The last time we were in this position, Tony Blair had announced he would be standing down, but it was assumed – despite occasional flurries about David Miliband, Alan Johnson, John Reid and Charles Clarke – that Gordon Brown would be his successor.

This time there is no such certainty. There are currently four or five candidates with a good chance, and the way politics is, it could be someone else entirely. I say “four or five” because I am not sure whether to include Jacob Rees-Mogg as a serious contender, but more of him later. The other four are, in the order by which they are favoured by the betting market, Boris Johnson, David Davis, Amber Rudd and Ruth Davidson.

Ruth Davidson stands up for Theresa May in BBC interview

There was a lot of speculation about Davidson at the Conservative conference in Manchester, although she told a Social Market Foundation fringe meeting, “I’m not sure the party would be happy with a drippingly wet, pro-immigrant lesbian Scot.” Those are of course precisely the reasons the party should choose her: she is their best hope of countering Jeremy Corbyn’s appeal, especially to young voters.

By the end of the conference, most Tories seemed to have decided it was all too difficult. She’s not an MP, she hasn’t been a minister, and it would be too late to install her before the next election. So they went back to worrying about Brexit instead. But the succession question won’t go away, and since the conference I have come across three more reasons for thinking she could do it.

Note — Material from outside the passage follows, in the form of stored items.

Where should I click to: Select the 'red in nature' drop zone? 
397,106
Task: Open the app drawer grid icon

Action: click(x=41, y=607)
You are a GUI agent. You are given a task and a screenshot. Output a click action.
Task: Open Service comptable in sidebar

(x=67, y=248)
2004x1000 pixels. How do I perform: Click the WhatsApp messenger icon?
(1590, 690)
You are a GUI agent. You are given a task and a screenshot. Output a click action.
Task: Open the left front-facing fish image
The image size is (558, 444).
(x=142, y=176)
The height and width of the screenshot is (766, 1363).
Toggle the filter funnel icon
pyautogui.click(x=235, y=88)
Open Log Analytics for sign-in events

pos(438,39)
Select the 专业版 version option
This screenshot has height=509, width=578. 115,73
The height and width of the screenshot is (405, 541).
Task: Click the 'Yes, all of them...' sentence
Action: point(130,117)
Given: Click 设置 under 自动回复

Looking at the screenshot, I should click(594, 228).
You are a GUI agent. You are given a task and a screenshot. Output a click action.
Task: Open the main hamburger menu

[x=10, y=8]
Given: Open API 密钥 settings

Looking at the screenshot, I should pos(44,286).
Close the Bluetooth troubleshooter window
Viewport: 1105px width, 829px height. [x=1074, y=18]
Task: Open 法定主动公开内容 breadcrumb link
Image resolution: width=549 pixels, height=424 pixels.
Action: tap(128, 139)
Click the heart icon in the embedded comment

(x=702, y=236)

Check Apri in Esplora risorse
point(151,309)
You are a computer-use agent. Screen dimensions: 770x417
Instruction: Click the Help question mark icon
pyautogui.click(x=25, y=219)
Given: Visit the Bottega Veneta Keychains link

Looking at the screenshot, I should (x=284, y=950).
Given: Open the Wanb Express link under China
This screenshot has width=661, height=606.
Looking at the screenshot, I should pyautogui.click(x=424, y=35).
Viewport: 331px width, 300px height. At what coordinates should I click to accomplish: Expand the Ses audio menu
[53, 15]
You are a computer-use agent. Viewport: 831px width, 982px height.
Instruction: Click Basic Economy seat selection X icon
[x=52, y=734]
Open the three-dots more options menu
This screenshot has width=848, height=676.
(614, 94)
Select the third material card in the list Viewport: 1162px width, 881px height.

First, the Tory party seems surprisingly ready for a drippingly wet, etc, leader. A YouGov poll of party members last month gave her a better “good leader” rating (58 per cent) than Boris Johnson (56 per cent) and put her just behind him, by 23 per cent to 19 per cent, as their first choice to take over from May.

I have also seen a ComRes survey of Tory local councillors, the pragmatist activist core, in which Rees-Mogg, Davidson and Johnson were almost level on 20, 19 and 18 per cent respectively. (The poll of a random sample of 550 councillors in England and Wales was carried out 8-25 September, but has not been published before.)

The high score for Rees-Mogg is interesting, in the Chinese curse sense of the word, and reflects the strength of the ideological wing of the party, but I thought it more significant that councillors in England and Wales think a Scottish drippingly wet, etc, is the key to the next election.

The second reason for thinking she could be the next prime minister comes from a conversation with Andrew Adonis, the Labour former cabinet minister, chair of the National Infrastructure Commission and campaigner against Brexit. He said to me: “The best test, and the best training for a prime minister is to be leader of the opposition.” Being a minister helps, he said, but the best single test is leading the opposition. It was part of Theresa May’s problem, although it was only found out during the election campaign, that she had never had that experience.

Davidson has been leader of the opposition in Scotland, with some success. This may not be as testing as the Westminster equivalent, but in Adonis’s view it goes a long way to making up for her lack of experience as an MP or a minister. The leader of the opposition has to take the argument to the leader of the government, face to face and across the whole range of policy. Davidson has held her own with energy and quickness of mind against Nicola Sturgeon, the First Minister, in the Scottish Parliament, who is a formidable opponent. And she has led a UK election campaign in Scotland, in which 12 new Tory MPs were elected.

Ruth Davidson arrives for cabinet meeting

Adonis’s theory is a corollary of his argument in this month’s Prospect that, in all two-horse national elections in stable democracies, “the best leader wins and nothing else matters”.

Naturally, he overstates his case slightly for rhetorical effect, but I think his argument is essentially true. Policies are less important than how voters assess the personality of those who espouse them. He quotes Jonathan Freedland’s fine aphorism: “People do not believe in ideas: they believe in people who believe in ideas.”

The third argument for Davidson is the Jacinda Ardern effect. Many people think it would be too late to get Davidson into the House of Commons after the 2021 Scottish Parliament elections to fight a 2022 UK general election. But Ardern was elected leader of the New Zealand Labour Party on 1 August this year, seven weeks before the election on 23 September. She closed the ruling National Party’s 20-point lead in the opinion polls, and next week takes office as prime minister after securing a deal in a hung parliament with Winston Peters’ New Zealand First party.

So it could happen. It may be much too early to try to imagine what might happen, on the other side of the great mystery of Brexit, in four years’ time. But that is half the fun of politics.